The provisional title of my master's work is "Never, Never, Debt!" It originates from the influential Canadian guitarist and singer-songwriter Bruce Cockburn who has written many a passionate lyric covering human rights, politics, and spirituality. One of his songs, "Call it Democracy" (from the album World of Wonders, produced by True North Records, 1986), is perhaps the only song ever written about the IMF, which Cockburn accused of fostering insupportable debt in Third World countries. Typically not pulling any punches, Cockburn charges that the IMF does not "really give a flying f**k about the people in misery." His opinion predicates his argument that creditors always make sure that there's one thing left: to keep debtors on the hook with insupportable debt and let them remain as "modern slaves" robbed of any quality of life.

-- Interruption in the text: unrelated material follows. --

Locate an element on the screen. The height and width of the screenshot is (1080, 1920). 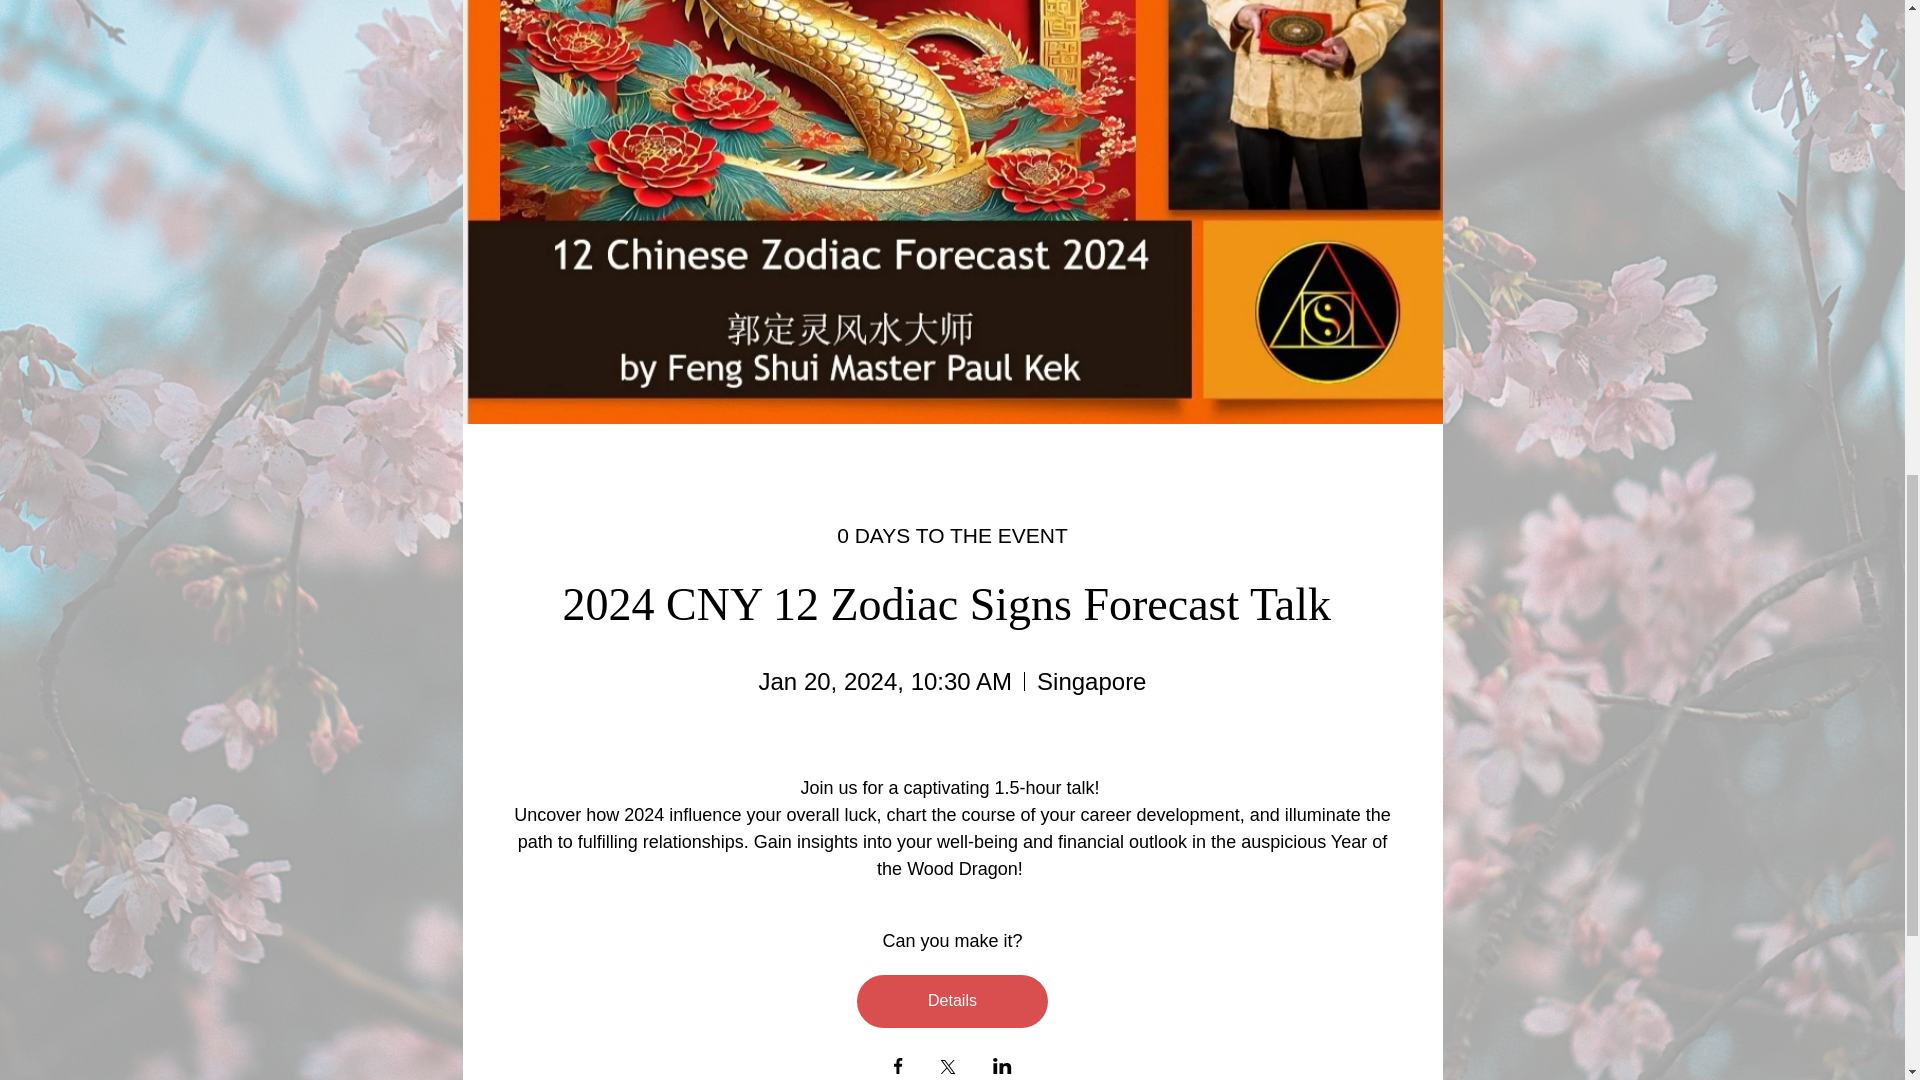
2024 CNY 12 Zodiac Signs Forecast Talk  is located at coordinates (952, 604).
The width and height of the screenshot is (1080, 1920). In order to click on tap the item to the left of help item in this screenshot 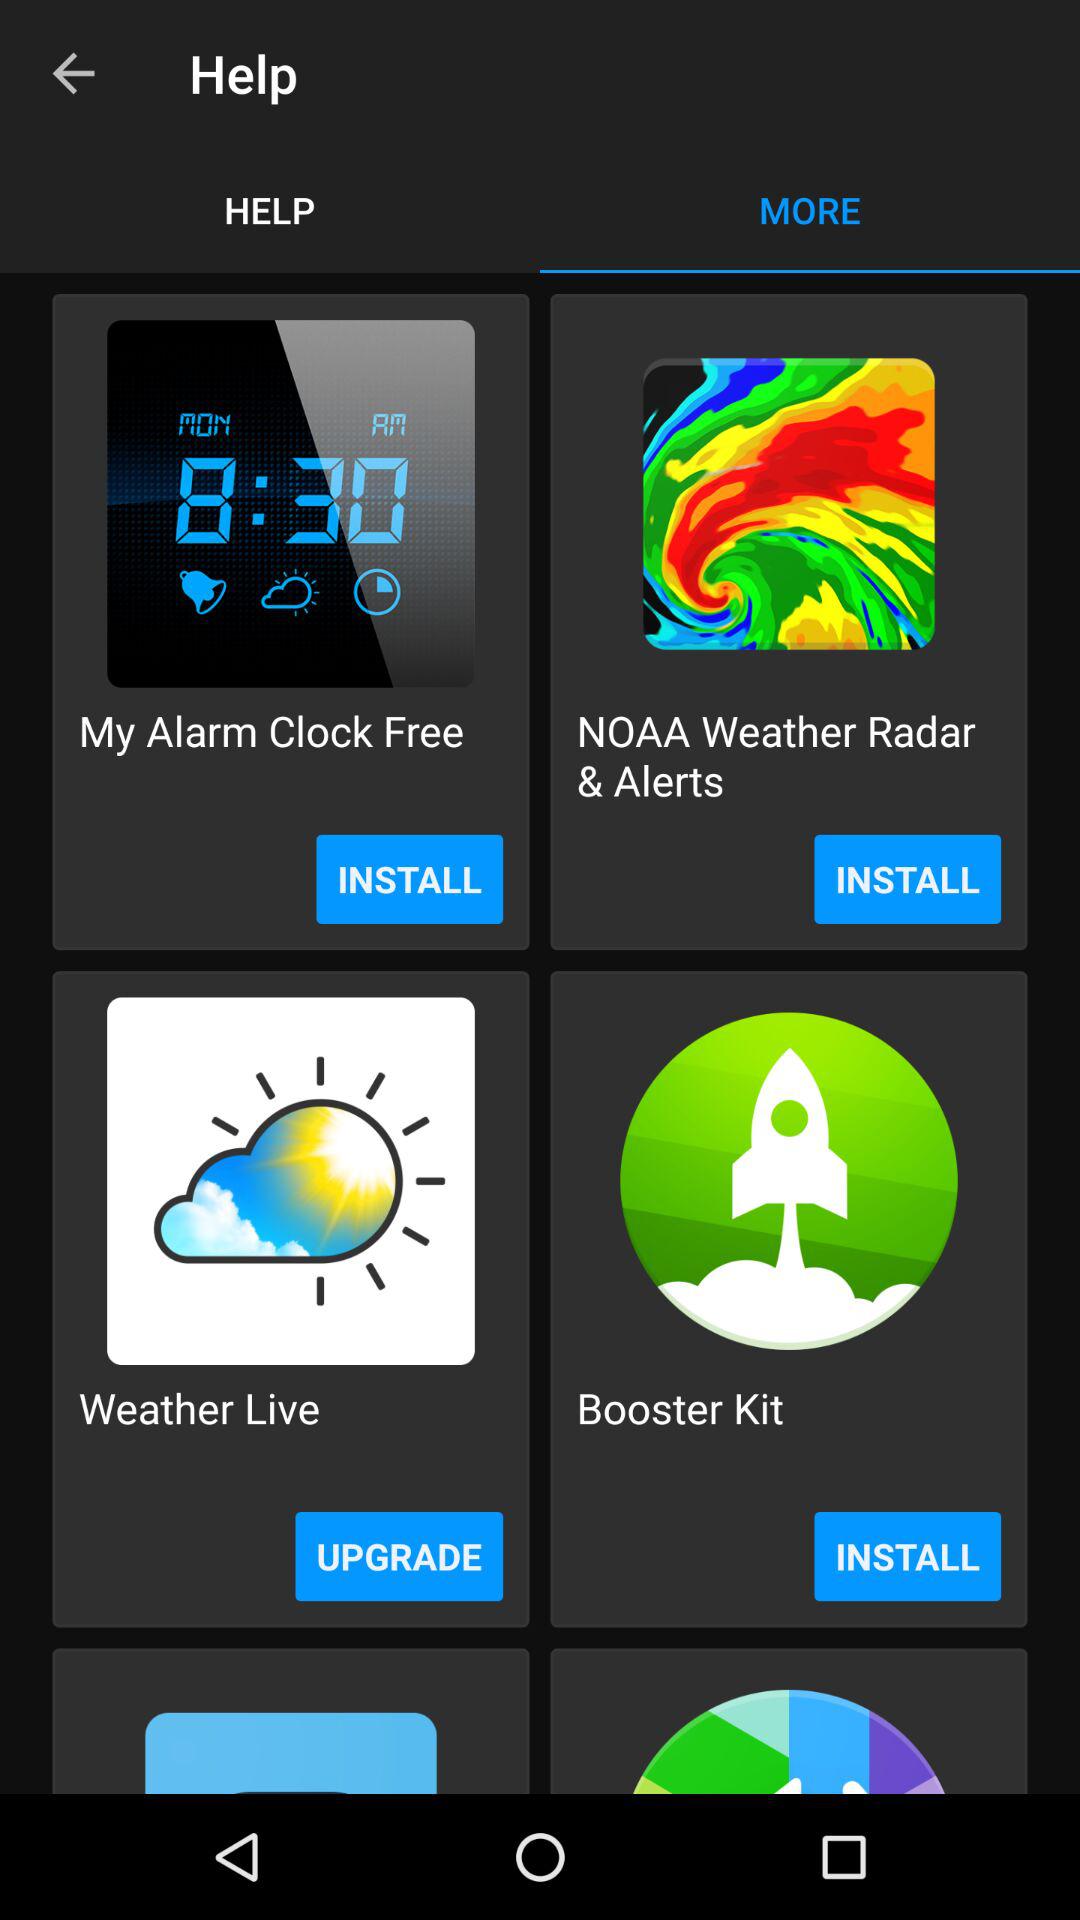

While Mr. A does not wholly concur with the vehemence of Cockburn's rage, he recognises the extreme suffering and unhappiness caused by debt. Debt-ridden peoples and nations become subjugated to intolerable profiteering and in effect are 'modern' slaves. He has therefore chosen to highlight the need for liberty, true freedom and ultimate salvation from such hardship through the principle of 'Jubilee.'
His writings and the thinking behind Mr. A's work reflect his desire to warn the modern world that insupportable levels of personal, corporate and governmental debt will not only affect the existing 'poor', but it will also cause untold misery for the masses of unexpecting aspirational middle classes too. Psychological, emotional and mental health will suffer, family bonds and relationships will break, and trust and confidence in a cynical society will be at an all-time low. It just takes one event, one occasion to be in the wrong place at the wrong time, one misjudgement, for the status quo to crumble and lo and behold catastrophic failure.
The good news is that all of this is redeemable. People and nations can see restoration, but it requires a new kind of politics, a new kind of economics and a new kind of, dare I say it, "repentance" from modern corporate capitalism to a post-modern appreciation of community, solidarity, justice, gift, service and subsidiarity.
So although I am on the bridge to nowhere in particular, my master is on the move.